Artist and sculptor Wayne Binitie’s immersive exhibition, Polar Zero, explores the past, present and future of our relationship with the planet and its climate.

The exhibition features an original glass sculpture encasing Antarctic air from the year 1765 – the date that scientists say predates the Industrial Revolution – and an Antarctic ice core containing trapped air bubbles that reveal a unique record of our past climate. Locked deep in Antarctic ice is a unique archive of the Earth’s history reaching back 800,000 years. Tiny bubbles of air that were trapped as snow fell reveal the astonishing rate of increase in atmospheric carbon dioxide since the start of the Industrial Revolution.

As you move around this exhibition you will become an integral part of the story. Polar Zero invites you to take a moment to reflect on what our past means for the present and future climate.
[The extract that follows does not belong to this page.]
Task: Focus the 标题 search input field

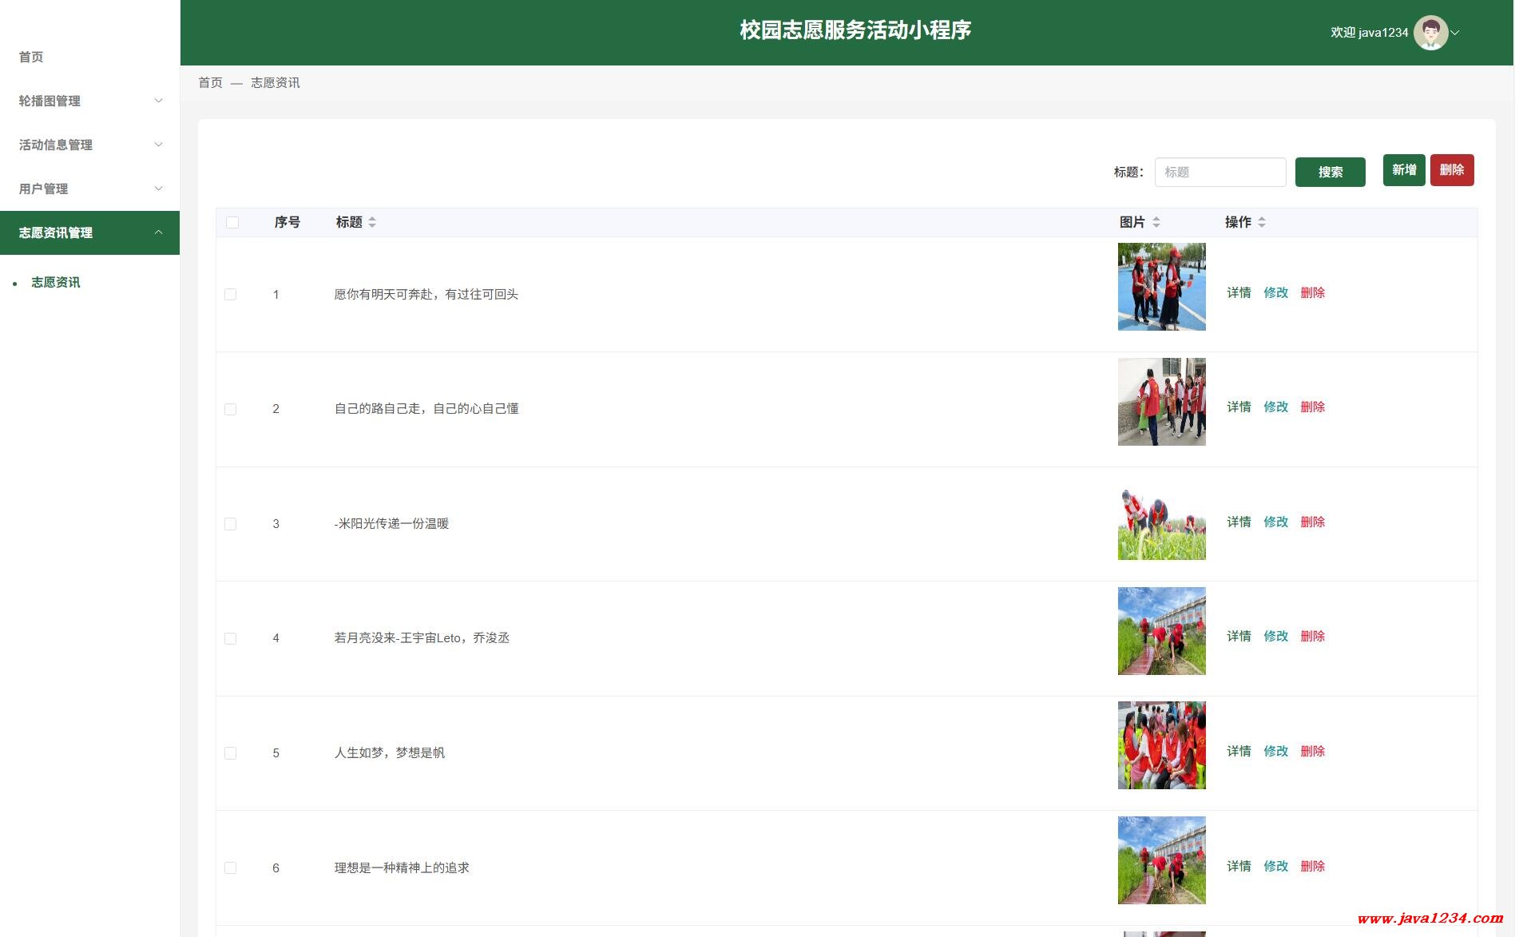Action: click(1220, 172)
There are three elements to the Polar Zero exhibition:

  • 1765 'Air'
  • Ice Core
  • Ice Stories

1765 'Air'

1765 – Antarctic air (Credit - British Antarctic Survey) - a cylindrical glass sculpture encases bubbles of Antarctic air.

A cylindrical glass sculpture encases an ampule of genuine Antarctic air from the year 1765. Gases, including carbon dioxide and methane from the pre-Industrial Revolution era, capture a pivotal moment in Earth’s history.


Ice Core

A slice of ice containing bubbles of air

Experience the sound of ancient air bubbles popping as an Antarctic Peninsula ice core emerges from an insulated tube. As it melts and drips away it marks – in an artistic sense – the fragility of the polar ice.


Ice Stories

A composite of photos of people

Ice Stories draws on personal anecdotes, memories and oral testimonies from the national and international scientists and experts whose lived experiences of the Arctic and Antarctic facilitate and enable their narrative futures to be written.


Polar Zero is a science-art collaboration between artist Wayne Binitie (Royal College of Art), scientists from the British Antarctic Survey (BAS) and engineers and designers from Arup, supported by the Arts and Humanities Research Council (AHRC).

The exhibition will open at Glasgow Science Centre on 2 October 2021.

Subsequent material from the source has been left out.